| name | data-products |
| description | Data product design patterns with contracts, SLAs, and governance for building self-serve data platforms using Data Mesh principles. |
| triggers | data products, data mesh, data contracts, sla definition, data governance |
| category | architecture |
Data Products Skill
Overview
Data products are self-contained, discoverable data assets with clear ownership, SLAs, and contracts. This skill provides patterns for designing, implementing, and governing data products using Data Mesh principles.
Key Benefits:
- Clear ownership and accountability
- Explicit contracts and SLAs
- Discoverable and self-serve
- Version-controlled interfaces
- Quality guarantees
- Consumer-oriented design
When to Use This Skill
Use data product patterns when you need to:
- Build self-serve data platforms
- Implement Data Mesh architecture
- Define clear data contracts between teams
- Establish data ownership and accountability
- Provide discoverable data assets
- Guarantee data quality and freshness
- Enable cross-domain data sharing
Core Concepts
1. Data Product Definition
Product Specification:
product:
name: customer-360
version: 2.1.0
description: Complete customer view with demographics, behavior, and preferences
owner:
team: customer-data-platform
email: cdp-team@company.com
domain: customer
subdomain: customer-intelligence
interfaces:
- name: customer_profile
type: delta_table
location: catalog.customer.profile_v2
format: delta
access_pattern: batch_query
- name: customer_events_stream
type: kafka_topic
location: customer.events.v2
format: avro
access_pattern: streaming
contracts:
schema:
version: 2.1.0
evolution_policy: backward_compatible
sla:
freshness:
profile: 1_hour
events: real_time
availability: 99.9%
completeness: 99.5%
accuracy: 99%
quality_rules:
- name: primary_key_uniqueness
rule: customer_id IS NOT NULL AND UNIQUE
severity: critical
- name: email_format
rule: email matches RFC5322 pattern
severity: high
governance:
classification: PII
retention_days: 2555 # 7 years
access_controls:
- role: data_analyst
permissions: [SELECT]
- role: data_engineer
permissions: [SELECT, INSERT]
2. Data Contracts
Contract Schema Definition:
"""
Data contract implementation.
"""
from dataclasses import dataclass
from typing import List, Dict, Any
from enum import Enum
class DataType(Enum):
"""Supported data types."""
STRING = "string"
INTEGER = "integer"
DOUBLE = "double"
TIMESTAMP = "timestamp"
BOOLEAN = "boolean"
@dataclass
class FieldContract:
"""Contract for a single field."""
name: str
type: DataType
required: bool
description: str
constraints: Dict[str, Any] = None
pii: bool = False
@dataclass
class DataContract:
"""Complete data contract specification."""
product_name: str
version: str
fields: List[FieldContract]
primary_keys: List[str]
partitioning: List[str]
quality_rules: List[Dict[str, Any]]
sla: Dict[str, Any]
def validate_schema(self, df) -> bool:
"""Validate DataFrame against contract."""

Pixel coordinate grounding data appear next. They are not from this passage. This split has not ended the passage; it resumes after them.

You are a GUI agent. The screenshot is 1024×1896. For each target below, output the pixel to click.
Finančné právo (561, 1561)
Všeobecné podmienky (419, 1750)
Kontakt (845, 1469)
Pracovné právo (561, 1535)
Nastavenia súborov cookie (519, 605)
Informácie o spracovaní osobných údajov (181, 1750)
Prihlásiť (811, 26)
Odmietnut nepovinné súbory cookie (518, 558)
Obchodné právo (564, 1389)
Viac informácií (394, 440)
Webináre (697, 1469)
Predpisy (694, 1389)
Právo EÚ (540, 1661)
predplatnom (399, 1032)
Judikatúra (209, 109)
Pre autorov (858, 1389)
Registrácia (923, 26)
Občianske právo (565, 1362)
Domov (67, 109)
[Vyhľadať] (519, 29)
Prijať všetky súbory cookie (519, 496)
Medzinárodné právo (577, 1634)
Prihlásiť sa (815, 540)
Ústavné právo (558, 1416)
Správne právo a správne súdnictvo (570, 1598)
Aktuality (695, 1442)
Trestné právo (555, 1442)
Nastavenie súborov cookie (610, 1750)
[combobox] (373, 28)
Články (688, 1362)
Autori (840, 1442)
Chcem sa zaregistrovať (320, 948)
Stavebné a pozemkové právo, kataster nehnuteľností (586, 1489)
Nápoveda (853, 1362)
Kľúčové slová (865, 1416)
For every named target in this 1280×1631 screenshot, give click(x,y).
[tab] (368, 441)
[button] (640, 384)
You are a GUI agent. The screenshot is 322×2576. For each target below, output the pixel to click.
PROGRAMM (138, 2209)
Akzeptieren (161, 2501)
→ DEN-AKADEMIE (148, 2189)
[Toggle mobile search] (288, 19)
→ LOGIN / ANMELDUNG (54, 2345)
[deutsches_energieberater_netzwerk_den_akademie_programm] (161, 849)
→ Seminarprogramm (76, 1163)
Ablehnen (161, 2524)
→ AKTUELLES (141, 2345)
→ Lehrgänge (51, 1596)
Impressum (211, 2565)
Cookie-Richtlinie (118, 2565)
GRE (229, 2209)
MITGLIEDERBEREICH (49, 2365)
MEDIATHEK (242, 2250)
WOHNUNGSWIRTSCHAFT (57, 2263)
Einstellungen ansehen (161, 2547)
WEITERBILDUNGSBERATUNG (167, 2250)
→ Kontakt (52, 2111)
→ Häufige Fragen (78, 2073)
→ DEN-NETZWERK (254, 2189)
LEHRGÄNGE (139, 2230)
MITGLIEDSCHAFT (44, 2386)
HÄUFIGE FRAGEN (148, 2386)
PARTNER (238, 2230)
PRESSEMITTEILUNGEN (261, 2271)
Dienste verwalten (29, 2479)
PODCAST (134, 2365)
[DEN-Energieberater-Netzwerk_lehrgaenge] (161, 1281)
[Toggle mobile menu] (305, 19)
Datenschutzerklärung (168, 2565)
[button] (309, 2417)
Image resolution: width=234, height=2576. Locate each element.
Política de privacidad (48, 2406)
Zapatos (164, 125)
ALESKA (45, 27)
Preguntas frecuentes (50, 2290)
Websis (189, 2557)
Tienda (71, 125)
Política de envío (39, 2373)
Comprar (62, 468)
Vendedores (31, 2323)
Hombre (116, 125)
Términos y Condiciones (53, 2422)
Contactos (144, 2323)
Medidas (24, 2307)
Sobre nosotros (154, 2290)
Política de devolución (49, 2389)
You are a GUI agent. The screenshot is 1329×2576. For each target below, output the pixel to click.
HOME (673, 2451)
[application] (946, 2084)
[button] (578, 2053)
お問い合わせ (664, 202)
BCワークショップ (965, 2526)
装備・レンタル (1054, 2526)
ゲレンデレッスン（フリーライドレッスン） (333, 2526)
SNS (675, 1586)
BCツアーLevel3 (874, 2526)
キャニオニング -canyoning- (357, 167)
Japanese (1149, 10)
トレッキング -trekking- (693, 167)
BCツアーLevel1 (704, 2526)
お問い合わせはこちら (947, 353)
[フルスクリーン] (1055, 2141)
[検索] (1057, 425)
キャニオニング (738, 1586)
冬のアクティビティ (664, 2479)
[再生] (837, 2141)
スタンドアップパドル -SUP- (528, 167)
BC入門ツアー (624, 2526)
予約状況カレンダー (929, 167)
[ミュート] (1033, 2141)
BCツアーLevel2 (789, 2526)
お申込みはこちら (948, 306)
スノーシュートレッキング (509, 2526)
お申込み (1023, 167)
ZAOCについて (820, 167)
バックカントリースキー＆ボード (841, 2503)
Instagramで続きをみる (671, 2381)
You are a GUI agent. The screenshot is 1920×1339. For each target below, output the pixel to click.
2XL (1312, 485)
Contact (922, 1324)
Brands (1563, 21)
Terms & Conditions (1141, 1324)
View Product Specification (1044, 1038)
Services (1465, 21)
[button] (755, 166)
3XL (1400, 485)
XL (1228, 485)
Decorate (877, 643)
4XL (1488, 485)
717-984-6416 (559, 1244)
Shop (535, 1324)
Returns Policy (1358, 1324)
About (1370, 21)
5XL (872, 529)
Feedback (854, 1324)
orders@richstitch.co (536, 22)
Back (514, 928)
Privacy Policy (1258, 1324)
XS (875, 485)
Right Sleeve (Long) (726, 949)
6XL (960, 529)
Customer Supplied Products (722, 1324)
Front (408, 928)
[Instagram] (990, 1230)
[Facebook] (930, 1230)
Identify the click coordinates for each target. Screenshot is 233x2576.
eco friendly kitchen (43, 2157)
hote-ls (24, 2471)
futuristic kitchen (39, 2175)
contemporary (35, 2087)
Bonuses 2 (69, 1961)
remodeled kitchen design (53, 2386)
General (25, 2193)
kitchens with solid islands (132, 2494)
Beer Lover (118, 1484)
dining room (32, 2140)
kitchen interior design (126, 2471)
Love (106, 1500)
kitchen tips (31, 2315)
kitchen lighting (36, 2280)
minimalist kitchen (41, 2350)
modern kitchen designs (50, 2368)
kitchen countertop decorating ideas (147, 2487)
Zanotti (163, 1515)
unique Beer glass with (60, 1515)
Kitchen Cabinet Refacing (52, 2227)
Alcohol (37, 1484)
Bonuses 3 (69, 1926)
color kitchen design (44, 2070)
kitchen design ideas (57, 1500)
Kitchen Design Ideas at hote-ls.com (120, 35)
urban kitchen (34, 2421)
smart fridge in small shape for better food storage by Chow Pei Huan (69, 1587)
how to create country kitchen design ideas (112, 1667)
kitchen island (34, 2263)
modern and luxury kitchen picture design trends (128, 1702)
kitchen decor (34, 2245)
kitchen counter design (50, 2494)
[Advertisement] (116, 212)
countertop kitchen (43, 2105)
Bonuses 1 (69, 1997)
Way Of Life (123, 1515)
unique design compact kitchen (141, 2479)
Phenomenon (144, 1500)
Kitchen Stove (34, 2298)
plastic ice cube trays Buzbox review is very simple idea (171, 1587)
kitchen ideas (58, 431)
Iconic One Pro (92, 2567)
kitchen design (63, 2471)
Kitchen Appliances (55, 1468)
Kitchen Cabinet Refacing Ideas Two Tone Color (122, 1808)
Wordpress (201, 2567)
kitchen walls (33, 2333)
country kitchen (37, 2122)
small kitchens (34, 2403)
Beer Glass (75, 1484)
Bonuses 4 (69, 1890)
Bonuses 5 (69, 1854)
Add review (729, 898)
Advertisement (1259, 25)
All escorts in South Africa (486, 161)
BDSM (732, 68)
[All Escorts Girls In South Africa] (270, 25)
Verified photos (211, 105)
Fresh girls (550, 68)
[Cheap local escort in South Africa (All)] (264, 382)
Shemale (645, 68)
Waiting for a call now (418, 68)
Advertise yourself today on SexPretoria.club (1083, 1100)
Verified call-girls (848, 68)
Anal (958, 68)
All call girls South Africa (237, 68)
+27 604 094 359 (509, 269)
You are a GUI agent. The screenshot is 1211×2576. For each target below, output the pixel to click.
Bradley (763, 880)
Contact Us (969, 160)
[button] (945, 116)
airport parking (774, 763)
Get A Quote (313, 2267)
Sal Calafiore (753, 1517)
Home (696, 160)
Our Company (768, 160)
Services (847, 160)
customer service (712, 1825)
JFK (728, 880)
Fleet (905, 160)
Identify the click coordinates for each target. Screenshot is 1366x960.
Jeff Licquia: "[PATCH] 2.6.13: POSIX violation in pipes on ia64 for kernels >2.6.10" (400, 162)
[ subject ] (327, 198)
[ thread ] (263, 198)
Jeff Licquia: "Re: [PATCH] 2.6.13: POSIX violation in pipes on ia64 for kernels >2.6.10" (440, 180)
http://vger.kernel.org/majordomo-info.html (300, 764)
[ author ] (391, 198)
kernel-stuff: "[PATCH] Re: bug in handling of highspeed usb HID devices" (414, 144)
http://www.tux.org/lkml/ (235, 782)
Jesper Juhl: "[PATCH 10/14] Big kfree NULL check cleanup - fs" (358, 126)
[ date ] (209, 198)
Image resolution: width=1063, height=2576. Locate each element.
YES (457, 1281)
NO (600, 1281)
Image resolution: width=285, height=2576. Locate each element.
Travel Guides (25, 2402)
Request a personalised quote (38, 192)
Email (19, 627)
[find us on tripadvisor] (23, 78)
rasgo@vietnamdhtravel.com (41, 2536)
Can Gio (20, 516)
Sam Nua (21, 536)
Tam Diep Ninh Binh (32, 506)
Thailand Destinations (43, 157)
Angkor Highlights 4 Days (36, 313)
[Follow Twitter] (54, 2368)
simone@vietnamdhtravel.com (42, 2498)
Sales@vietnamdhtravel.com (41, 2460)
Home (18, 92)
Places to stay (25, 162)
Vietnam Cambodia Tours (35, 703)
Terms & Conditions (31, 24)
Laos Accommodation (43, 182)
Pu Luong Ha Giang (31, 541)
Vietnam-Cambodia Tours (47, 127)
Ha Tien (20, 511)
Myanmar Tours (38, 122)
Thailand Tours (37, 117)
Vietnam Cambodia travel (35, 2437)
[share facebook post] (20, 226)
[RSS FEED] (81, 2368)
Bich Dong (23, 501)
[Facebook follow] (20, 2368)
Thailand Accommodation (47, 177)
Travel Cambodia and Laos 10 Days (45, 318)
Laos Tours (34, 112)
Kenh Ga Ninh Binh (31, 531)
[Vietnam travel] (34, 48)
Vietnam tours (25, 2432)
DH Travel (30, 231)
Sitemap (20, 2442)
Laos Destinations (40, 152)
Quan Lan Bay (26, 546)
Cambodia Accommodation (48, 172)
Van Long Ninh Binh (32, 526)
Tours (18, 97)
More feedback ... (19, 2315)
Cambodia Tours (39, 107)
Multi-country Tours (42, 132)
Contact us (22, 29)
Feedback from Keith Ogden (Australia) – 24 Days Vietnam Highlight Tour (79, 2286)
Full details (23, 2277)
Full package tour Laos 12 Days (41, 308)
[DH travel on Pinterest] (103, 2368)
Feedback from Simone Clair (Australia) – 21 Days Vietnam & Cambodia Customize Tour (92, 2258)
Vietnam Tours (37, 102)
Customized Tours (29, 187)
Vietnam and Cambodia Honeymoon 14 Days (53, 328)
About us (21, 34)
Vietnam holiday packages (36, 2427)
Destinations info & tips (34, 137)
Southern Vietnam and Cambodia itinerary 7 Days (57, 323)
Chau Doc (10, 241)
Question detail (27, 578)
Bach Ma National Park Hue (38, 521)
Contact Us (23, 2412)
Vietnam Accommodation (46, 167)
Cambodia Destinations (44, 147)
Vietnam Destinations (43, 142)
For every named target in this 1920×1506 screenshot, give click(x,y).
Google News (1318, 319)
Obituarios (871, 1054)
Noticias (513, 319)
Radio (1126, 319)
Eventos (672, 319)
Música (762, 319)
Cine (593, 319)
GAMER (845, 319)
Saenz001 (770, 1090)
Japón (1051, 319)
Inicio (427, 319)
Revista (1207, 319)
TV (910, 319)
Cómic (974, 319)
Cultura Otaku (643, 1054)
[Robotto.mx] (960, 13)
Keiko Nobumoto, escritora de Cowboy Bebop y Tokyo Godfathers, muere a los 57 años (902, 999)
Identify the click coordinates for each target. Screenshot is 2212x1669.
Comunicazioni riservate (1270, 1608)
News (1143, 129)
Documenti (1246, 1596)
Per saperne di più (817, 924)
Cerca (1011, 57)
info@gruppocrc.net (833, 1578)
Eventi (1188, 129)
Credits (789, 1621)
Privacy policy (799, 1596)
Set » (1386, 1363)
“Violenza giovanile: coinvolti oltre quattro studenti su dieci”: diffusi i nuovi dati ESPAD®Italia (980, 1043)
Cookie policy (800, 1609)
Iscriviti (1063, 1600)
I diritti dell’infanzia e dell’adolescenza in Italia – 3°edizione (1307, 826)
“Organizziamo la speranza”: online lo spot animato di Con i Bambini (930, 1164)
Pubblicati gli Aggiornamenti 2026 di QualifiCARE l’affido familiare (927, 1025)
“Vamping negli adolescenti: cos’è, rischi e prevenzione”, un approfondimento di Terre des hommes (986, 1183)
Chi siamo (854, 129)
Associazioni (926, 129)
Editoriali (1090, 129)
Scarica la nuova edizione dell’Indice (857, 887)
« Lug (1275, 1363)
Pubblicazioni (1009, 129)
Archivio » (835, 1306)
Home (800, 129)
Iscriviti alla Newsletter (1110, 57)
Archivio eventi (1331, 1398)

# Check all required fields present
contract_fields = {f.name for f in self.fields}
df_fields = set(df.columns)
if not contract_fields.issubset(df_fields):
missing = contract_fields - df_fields
raise ValueError(f"Missing required fields: {missing}")
# Check field types
for field in self.fields:
if field.required and df.filter(df[field.name].isNull()).count() > 0:
raise ValueError(f"Required field {field.name} has null values")
return True
# Example usage
customer_contract = DataContract(
product_name="customer-360",
version="2.1.0",
fields=[
FieldContract(
name="customer_id",
type=DataType.STRING,
required=True,
description="Unique customer identifier",
pii=False
),
FieldContract(
name="email",
type=DataType.STRING,
required=True,
description="Customer email address",
constraints={"format": "email"},
pii=True
)
],
primary_keys=["customer_id"],
partitioning=["registration_date"],
quality_rules=[
{"name": "uniqueness", "column": "customer_id", "rule": "unique"},
{"name": "email_format", "column": "email", "rule": "matches_regex", "pattern": r"^[A-Za-z0-9._%+-]+@"}
],
sla={
"freshness_hours": 1,
"availability_percent": 99.9,
"completeness_percent": 99.5
}
)
3. SLA Management
SLA Monitoring:
"""
SLA monitoring and enforcement.
"""
from datetime import datetime, timedelta
from typing import Dict, Any
class SLAMonitor:
"""Monitor and enforce data product SLAs."""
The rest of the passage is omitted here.